The connection itself is difficult to describe, because it happens at a deep, primitive and unconscious level in our brains (Google the “limbic brain” if you’re interested) that does not control speech and language. We might describe a purchase, or indeed any considered decision, as “feeling right” but we struggle to articulate why.
Why do we need a “hug” when we buy something?
- A hug prevents “buyer’s remorse”. Also called “post-purchase dissonance”, this is simply the feeling of regret that we’ve all experienced at one point or another when we’ve spent more than we probably should have on something that we come to realise perhaps wasn’t worth it. Like spending £70 on a toaster – except that I love my toaster for very irrational reasons!
- A hug can rapidly turn a brand new customer (Trial/Adoption) into a loyal fan and referrer (Loyalty). Everyone knows that it costs less to win a sale from an existing customer than a new one, which is why it's so important to make sure your customers stay loyal. And the first experience someone has of being your customer is an opportunity to make a lasting impression.
How to give your customers a “Hug"
- An unexpected gift, special offer or other additional value.
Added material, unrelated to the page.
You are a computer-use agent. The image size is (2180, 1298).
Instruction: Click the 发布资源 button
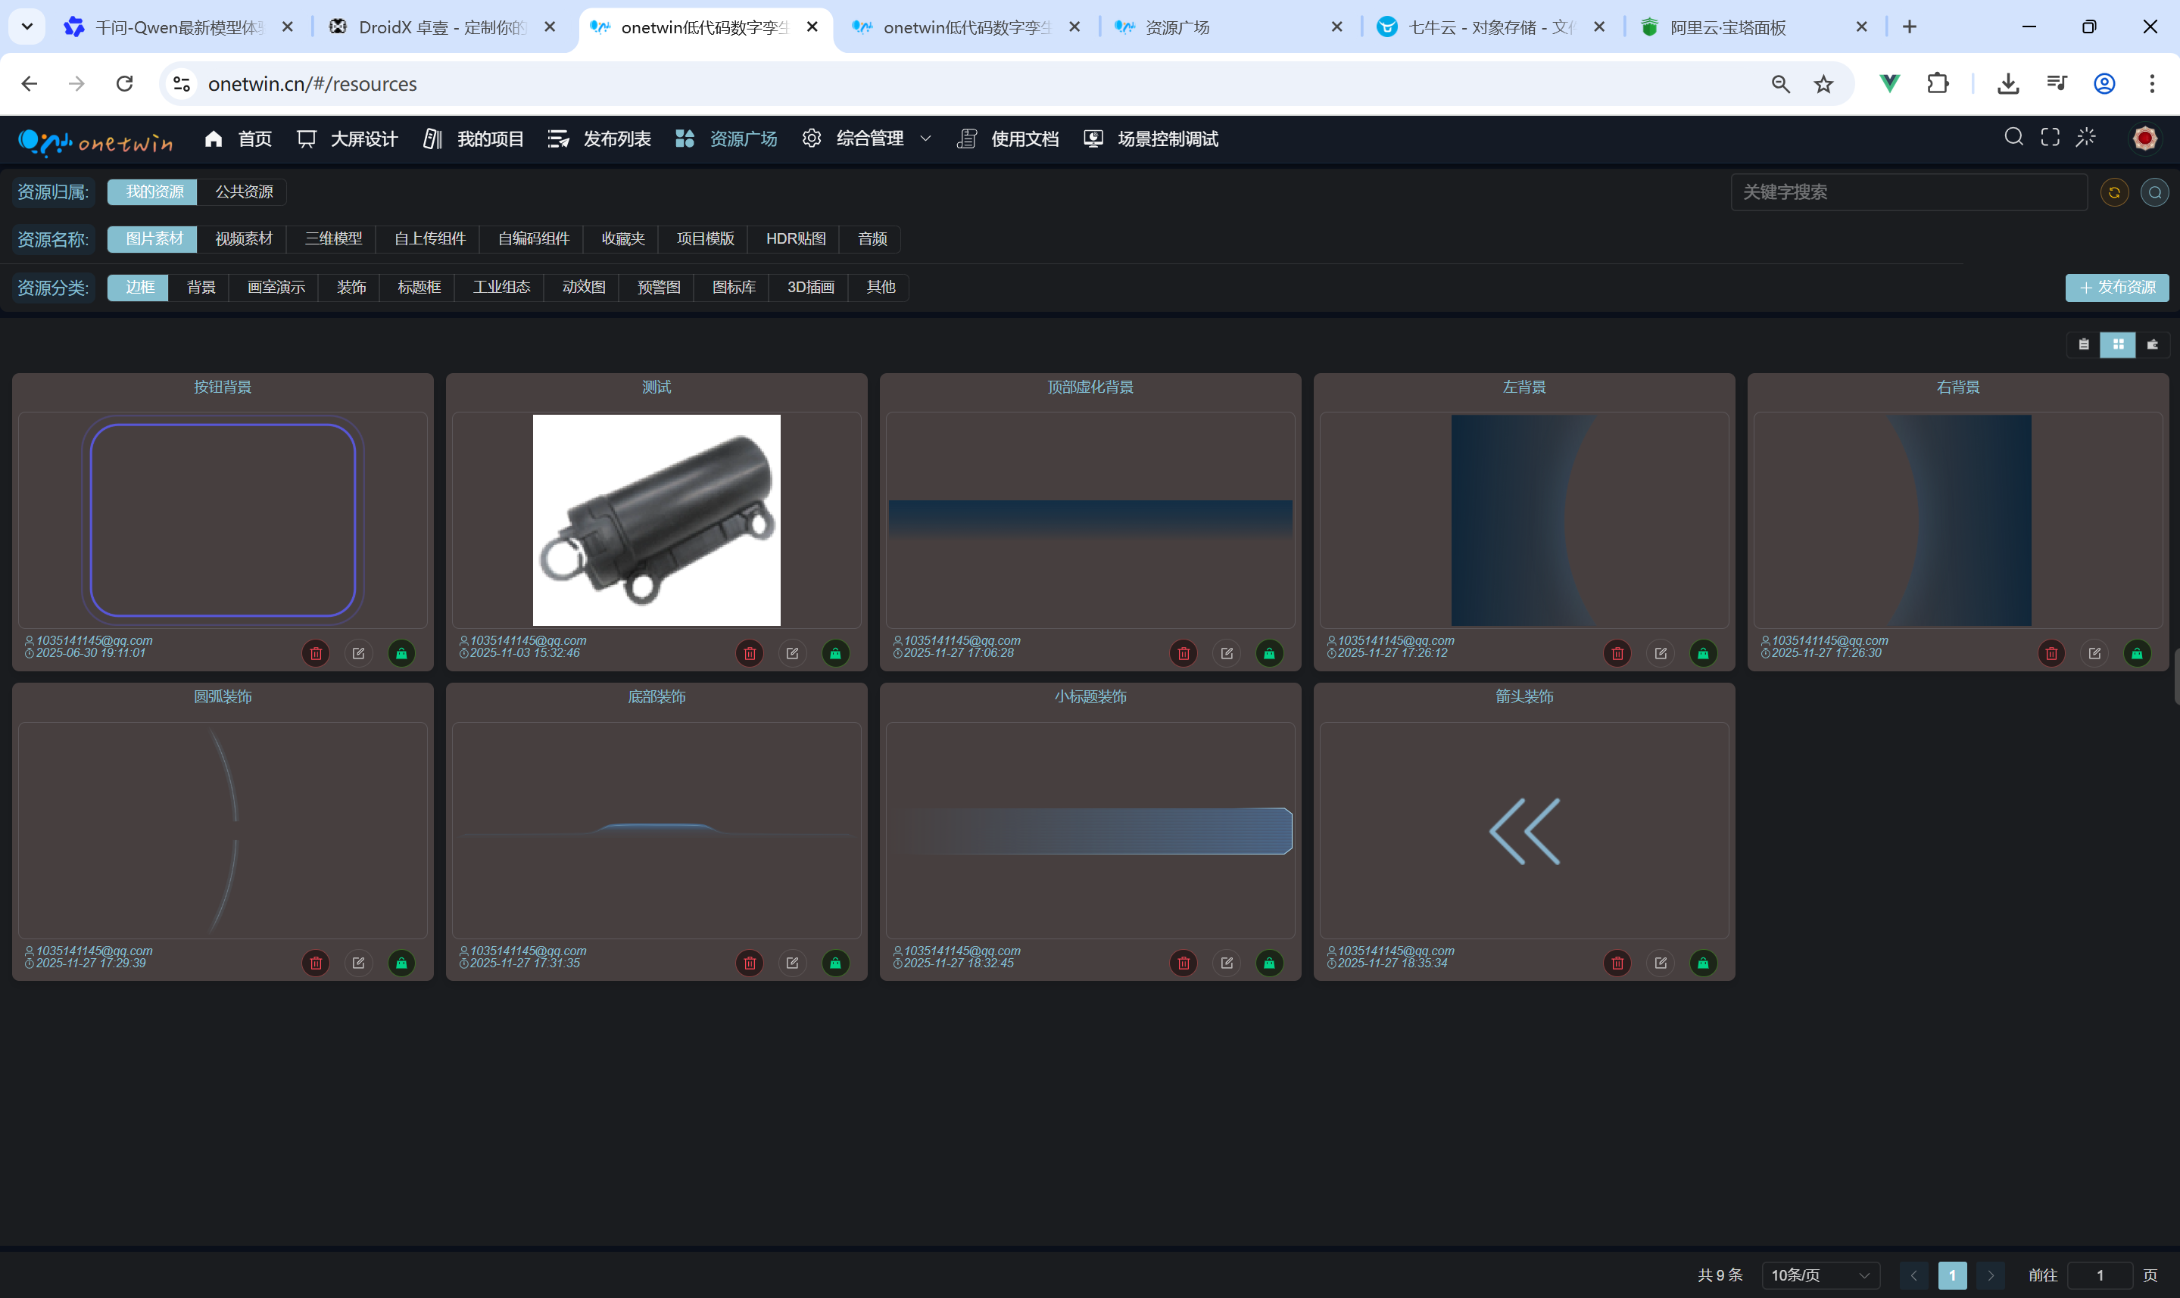pyautogui.click(x=2117, y=287)
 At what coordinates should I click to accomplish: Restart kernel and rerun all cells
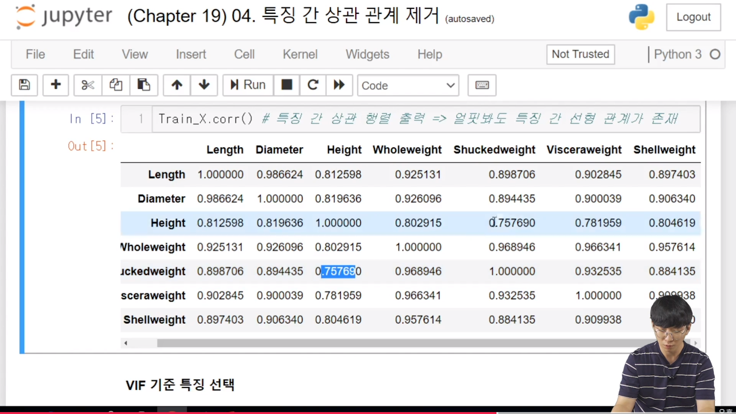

Ideally, this would be part of a welcome pack (see Leak 2: Poor On-boarding in the book) and what it would be might depend on the value of the purchase. It could be as small as a flyer with a discount from a complementary non-competitive partner company or as large as a hamper. It just has to be relevant and, preferably, thoughtful. When my husband came home after having bought a sports car, he handed me a bunch of flowers that the salesman had given for me. A few years later when he later traded it in for a family-sized car with a big boot, he also came home with a large teddy for our new baby son.
- Quality packaging and materials– there’s a reason Apple spend so much money producing beautiful packaging. If you’ve ever bought an Apple product, take a moment now to think back to how you felt when you opened that white box. Did you feel the hug? My husband (who’s not a marketer) tells me that Apple would make more money if they didn’t spend so much on their heavy, white boxes. But it’d be the beginning of the end for their brand.
- A level of service that goes above and beyond what the customer would have been expecting. Again, what this would mean in practice will very much depend on your industry, your product and the value of the sale, but it could be as simple as a phone call a couple of days after purchase to check how they are getting on with the product. I’ve seen this work particularly well with software and IT products where it can be time-consuming to get up and running.